The discovery of pentagonal symmetry in crystals - even though rejected for decades - has “fundamentally altered how chemists conceive of solid matter.”
- Royal Swedish Academy of Sciences in awarding
$1.5 million 2011 Nobel Prize in Chemistry
Left: Optical micrograph of a large dodecahedral grain of Zinc 56.8,
Manganese 34.6 and Holmium 8.7 quasicrystal successfully grown from the
melt via a slow-cooling method by Ian Fisher, Ph.D., Stanford University,
and Paul Canfield, Ph.D., Ames Laboratory. Right: Electron
diffraction patterns taken along the 10-fold symmetry axis of the
Aluminum 72, Nickel 20 and Cobalt 8 decagonal quasicrystal.
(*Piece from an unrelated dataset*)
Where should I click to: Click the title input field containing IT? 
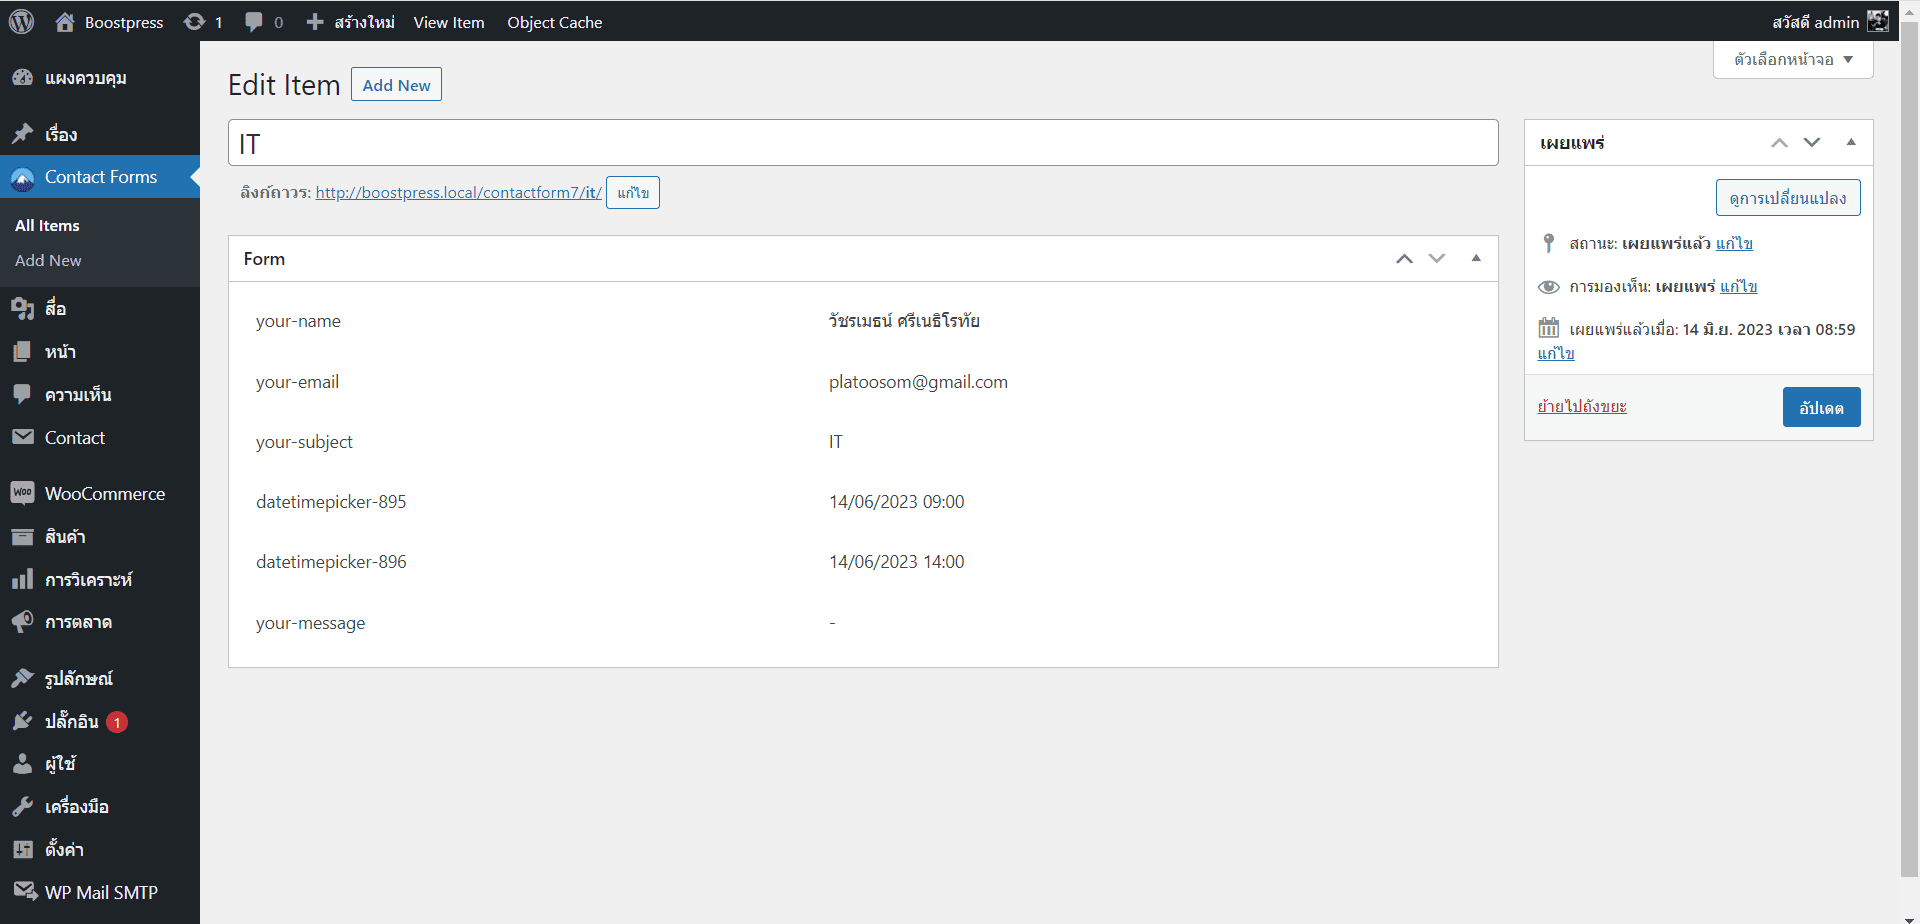pyautogui.click(x=862, y=143)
See: Nature.
Dan Shechtman, Ph.D., Technion-Israel Institute of Technology in Haifa, Israel, has received the 2011 Nobel Prize in Chemistry after three decades of ridicule by his science peers. “I was thrown out of my research group ( in 1982). They said I brought shame on them with what I was saying (about discovering quasicrystals). I never took it personally. I knew I was right and they were wrong.” Since Prof. Shechtman's 1982 discovery, quasicrystals have been produced in laboratories and a Swedish company found them in one of the most durable kinds of steel, which is now used in products such as razor blades and thin needles made specifically for eye surgery. Quasicrystals are also being studied for use in new materials that convert heat to electricity.
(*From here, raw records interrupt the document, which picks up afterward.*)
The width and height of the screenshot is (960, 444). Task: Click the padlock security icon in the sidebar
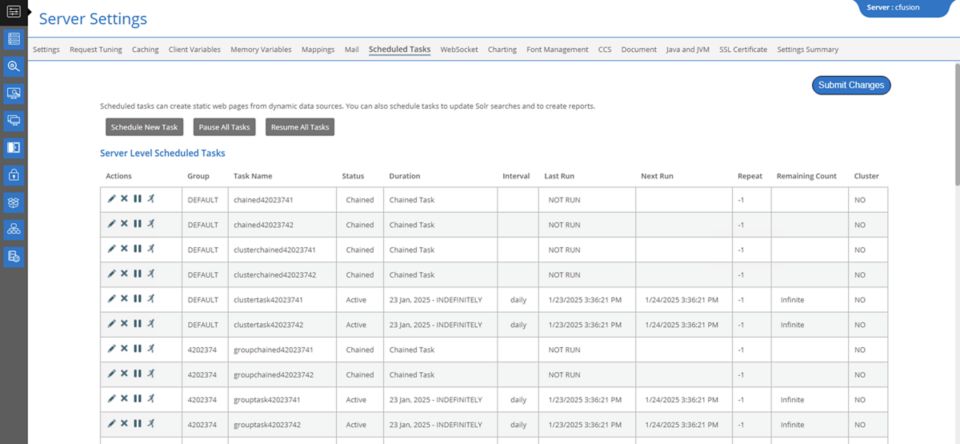point(14,175)
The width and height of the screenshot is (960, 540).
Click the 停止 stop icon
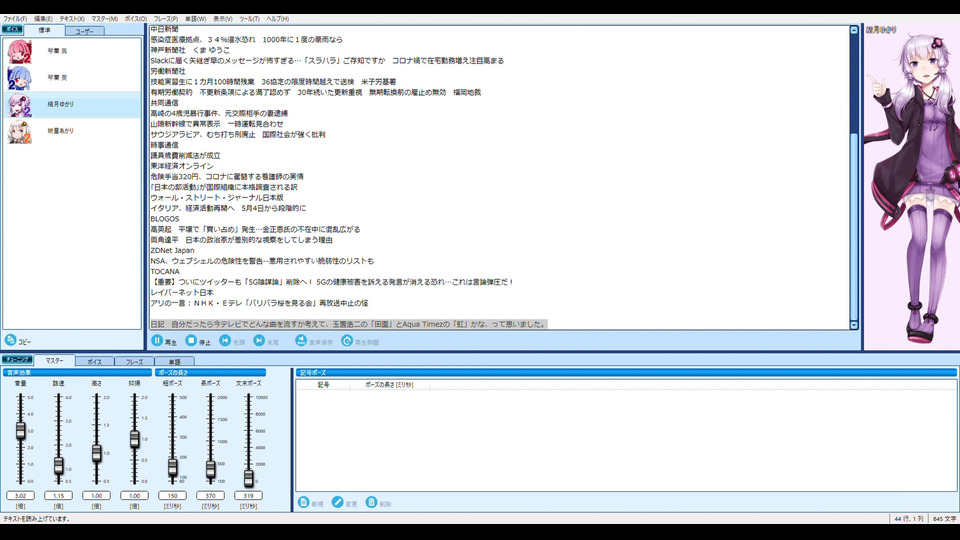tap(191, 340)
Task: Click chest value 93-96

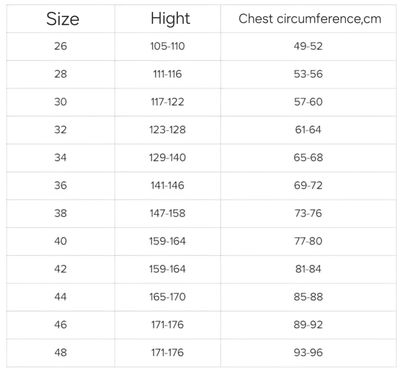Action: (308, 352)
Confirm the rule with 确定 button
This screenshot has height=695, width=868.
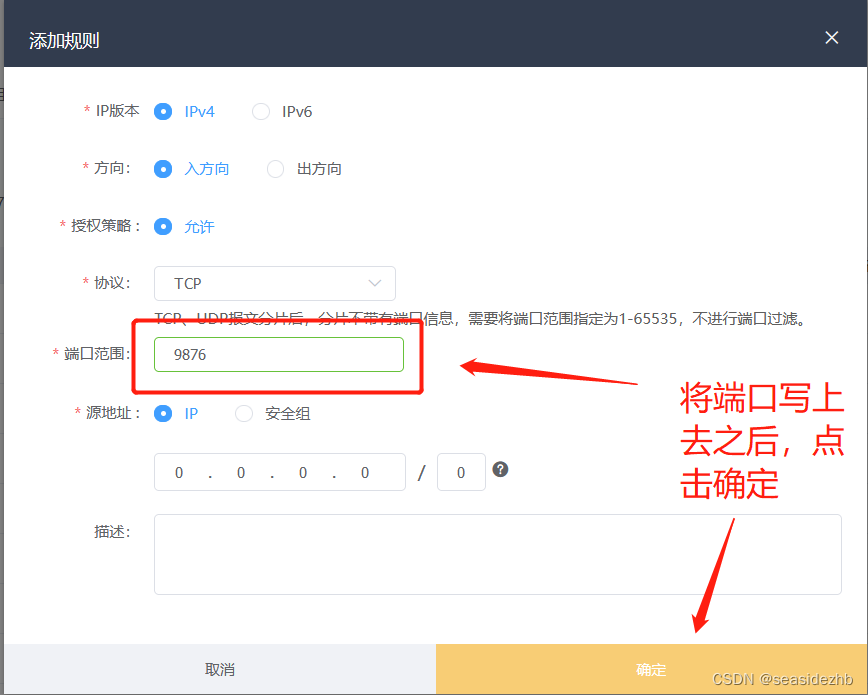click(x=651, y=670)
Roger Penrose was the first to conjecture that quasi-crystal growth is the product of collapsing a quantum mechanical wave in Hilbert Space. There is no other plausible explanation as to how indeterminate tiling systems grow. the alternative would be that the crystals know a priori, where they are going before they get there. For instance, you can tile a plane with squares with in a fix rectangular boundary quite easily. The resulting structure is invariant within the fix boundary. However, the fixed boundary for tiles with 5 fold symmetry will lead to numerous solutions given the same fixed boundaries. However to achieve these solutions, you would require a puzzle solving algorithm. These solutions are not arrived at by simplistic periodic crystal growth.
In lieu of an algorithm, all possible solutions exist as a wave function in Hilbert space. The collapse of the wave function in Event space leads to the correct assemblage in Event space, error free.
Quantum mechanical functions existing in Hilbert Space, has profound ramifications on the nature of reality.
The implication is that the Event space in which we move and exist has an antecedent of all possibilities existing at once and this antecedent is the higher reality from which Event space is derived. Thus when we observe electrons clouds in the vicinity of nuclei we are peering at reality in it's fullness.